Saved entries:
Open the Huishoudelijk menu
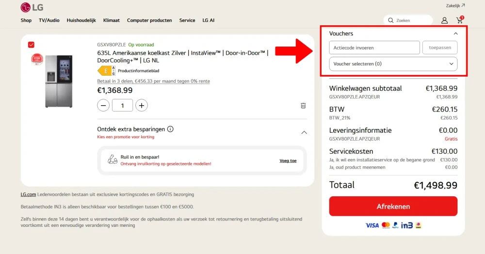The height and width of the screenshot is (254, 485). [x=81, y=20]
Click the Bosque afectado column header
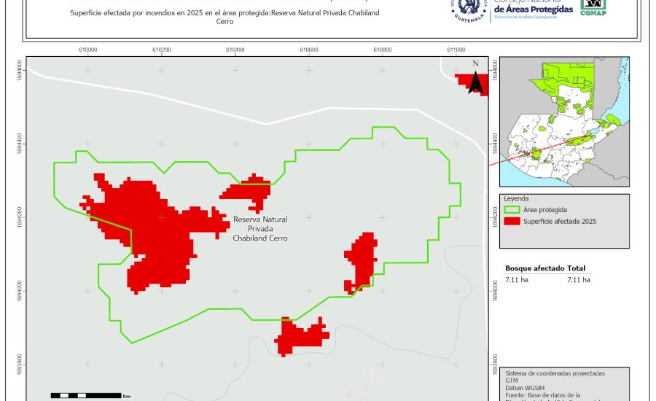656x401 pixels. pyautogui.click(x=534, y=268)
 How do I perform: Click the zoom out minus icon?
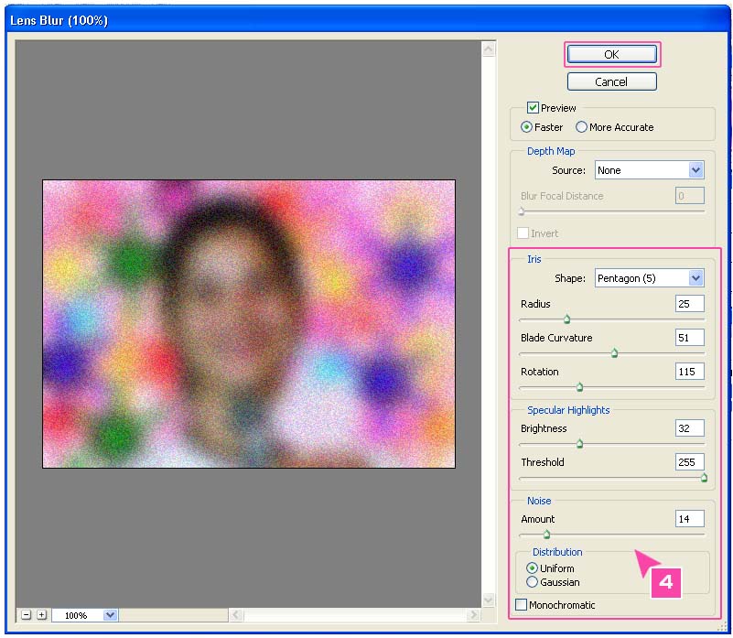tap(26, 615)
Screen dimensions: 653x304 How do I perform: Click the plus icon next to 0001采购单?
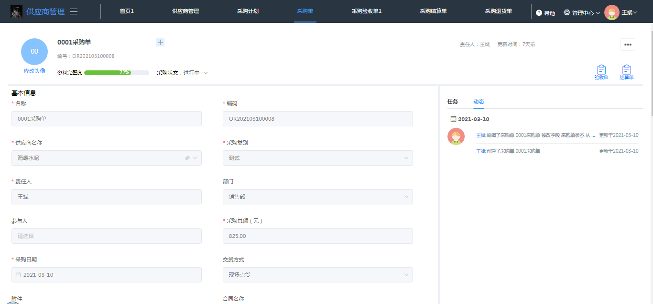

Activity >>
Reproduce every entry above in full and exactly, though not its pictures.

Result of the exercise >>
Open the Huishoudelijk menu
The height and width of the screenshot is (254, 485). [x=81, y=20]
Click the Bosque afectado column header
656x401 pixels. pyautogui.click(x=534, y=268)
 How do I perform: Click the zoom out minus icon?
tap(26, 615)
Screen dimensions: 653x304 How do I perform: Click the plus icon next to 0001采购单?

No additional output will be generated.